-------- VORLIEGENDER TEXT

Der Supalife Kiosk in Prenzlauer Berg versteht sich als Plattform für die Kunst- und Siebdruckszene. Der Freiraum feierte nun sein 20-jähriges Jubiläum.

Das Sieb kommt nicht aus der Mode: Supalife-Mitbegründerin Gabriele Zygor Foto: Andreas Hergeth

Berlin taz | Mist. Das Bild des Monats ist schon längst ausverkauft, man hätte online viel schneller zuschlagen sollen. Aber es gab ja lediglich 20 nummerierte und signierte Exemplare. „Tulpe“ zeigt eben diese Frühlingsblume in einer 1970er-Jahre-mäßigen Blumenvase mit viel Dekor, es handelt sich um einen Schablonendruck in drei Farben von Martin Krusche.

Hier im Supalife Kiosk findet man viele handgedruckte, nummerierte und signierte Siebdruckarbeiten in einer Preispanne von 40 bis 400 Euro. Ideale Weihnachtsgeschenke.

Krusche lebt und arbeitet seit 2003 in Berlin. Er mag es „oldschool“ und arbeitet am liebsten analog mit Stift, Tinte, Pinsel und Papier. Er zeichnet, malt, klebt, sprüht, druckt. Krusches Arbeiten entstehen in Kleinstauflagen und sind von der Vorlage bis zum Druck selbst gemacht. Damit passen sie gut zum Supalife Kiosk, der am vergangenen Wochenende ausgiebig sein 20-jähriges Jubiläum feierte.

Der Supalife Kiosk in der Raumerstraße 40, mitten in Prenzlauer Berg nahe dem Helmholtzplatz gelegen, präsentiert seit 2004 Künst­le­r:in­nen aus den Bereichen Urban Art, Grafikdesign, Illustration und Comic. Der Laden versteht sich als Galerie und Plattform für die Berliner Grafik-, Illustrations- und Siebdruckszene und dient als Schnittstelle zu einem kunstinteressierten, internationalen Publikum. Es gibt sechs bis acht Ausstellungen pro Jahr, allesamt ehrenamtlich organisiert. Der Kiosk bietet regelmäßig Siebdruck- und Holzschnittworkshops an.

Eine neue Edition zum Jubiläum

Am Samstagabend wurde die Jubiläumsausstellung eröffnet, im hinteren Raum gibt es eine „bunte Wand“ mit einigen Arbeiten aus den Editionen der letzten Jahre zu sehen. Nicht alle, dafür ist nicht genug Platz. Es dürften 40 oder 50 Künst­le­r:in­nen sein, die sich in all den Jahren an den Editionen beteiligten. So genau weiß das niemand. „Wir müssten erst nachzählen“, sagt Supalife-Mitbegründerin Gabriele Zygor.

Bis Anfang des neuen Jahres sind die Arbeiten zu sehen. Darunter auch drei Arbeiten von Streetartist EVOL, der mit seinen Stencils (Schablonenkunst) von Plattenbauten in Ostberlin international bekannt wurde.

----------------
-------- MATERIALAUSZUG

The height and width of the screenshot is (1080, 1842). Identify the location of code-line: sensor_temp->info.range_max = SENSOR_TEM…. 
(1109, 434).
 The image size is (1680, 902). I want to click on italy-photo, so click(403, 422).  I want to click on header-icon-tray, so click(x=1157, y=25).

----------------

**AUFGABENLISTE**
1. Beantworte zum Text über den Supalife Kiosk diese Fragen:
(a) Wie viele nummerierte und signierte Exemplare gab es vom Bild des Monats?
(b) Seit welchem Jahr lebt und arbeitet Martin Krusche in Berlin?
(c) Wie viele Ausstellungen finden pro Jahr im Kiosk statt?
2. Bitte aktualisiere im Text über den Supalife Kiosk die Passage zwischen „Eine neue Edition“ und „international bekannt wurde.“, beide eingeschlossen. Gib sie vollständig wieder und setze dabei „Sonntagabend“ an die Stelle von „Samstagabend“.

**LÖSUNGSÜBERSICHT**
1.
(a) 20 Exemplare
(b) Seit 2003
(c) Sechs bis acht

2.
Eine neue Edition zum Jubiläum

Am Sonntagabend wurde die Jubiläumsausstellung eröffnet, im hinteren Raum gibt es eine „bunte Wand“ mit einigen Arbeiten aus den Editionen der letzten Jahre zu sehen. Nicht alle, dafür ist nicht genug Platz. Es dürften 40 oder 50 Künst­le­r:in­nen sein, die sich in all den Jahren an den Editionen beteiligten. So genau weiß das niemand. „Wir müssten erst nachzählen“, sagt Supalife-Mitbegründerin Gabriele Zygor.

Bis Anfang des neuen Jahres sind die Arbeiten zu sehen. Darunter auch drei Arbeiten von Streetartist EVOL, der mit seinen Stencils (Schablonenkunst) von Plattenbauten in Ostberlin international bekannt wurde.